Discussion in 'The Projects Forum' started by whycanot, Aug 1, 2011.
Anyone can explain how is the circuit works?
Thanks in advanced
This is a comparator circuit using an op-amp (1/4 of the 741). There is a voltage divider consisting of the NTC thermistor and the variable resistor. When the temperature exceeds the setting determined by VR1, the output of U1 goes high which lights the LED and turns on transistor Q1, which operates the relay.
ETA: Although they don't tell you the value of the thermistor, it is most likely 10k ohms.
ETA: praondevou is correct. The output of U1 goes low to turn on the transistor and operate the relay.
Why do you open a new thread?
In the other thread ("Explanation needed") you inverted pin 2 and 3 of the 741 in your schematic. That's why I said it couldn't work.
Here it's a different story. The output of the 741 is normally HIGH. The transistor is not conducting, the relay not energized.
VR1 is adjusted so that pin 2 is normally lower in voltage than pin 3.

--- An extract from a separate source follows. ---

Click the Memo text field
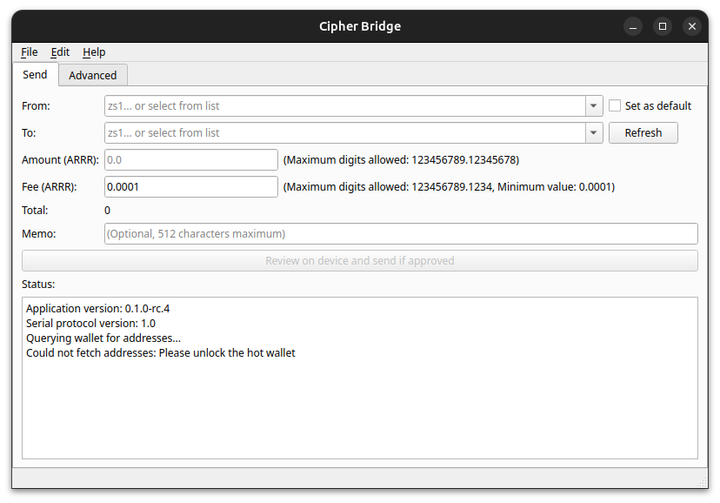Image resolution: width=720 pixels, height=503 pixels. [x=400, y=234]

When the NTC heats up, it's resistance decreases. Therefore the voltage on pin 2 increases. When the voltage on pin 2 gets higher than on pin 3 the 741's output goes low, the transistor conducts and the relay is being energized.
What about the TSOP part of the diagram in your other thread.Is there an error too?
i open a new thread, cause my previous thread is not getting reply.
i hav 2 days more to understand these. sorry for making it messy.
im really happy to get u guys help. appreciate !
btw, what is the uses of R1 and R2 which connected to pin 3?
I was replying your other thread. I told you there was something wrong with the circuit.
R1 and R2 provide a fixed voltage of half the supply voltage to pin 3. The opamp works as a comparator. It compares the voltage levels on pin 3 and pin 2.
If the voltage on pin 2 is higher than on pin 3 the output voltage goes near zero volts. If the voltage on pin 2 is lower than on pin 3 the output voltage goes near the supply voltage (+).
Since the pnp transistor is conducting when you pull it's base towards zero, it will do so when the voltage on pin 2 is higher than on pin 3.
u means when the voltage on pin 2 is higher than on pin 3, the output which is pin 6 become near 0 volt, then the PNP transistor will be turned on?
so when pin 6 is 0 volt, why the LED can be turned ON ?
because you have current flowing from the emitter to base and collector.
base current is negative. please read this tutorial.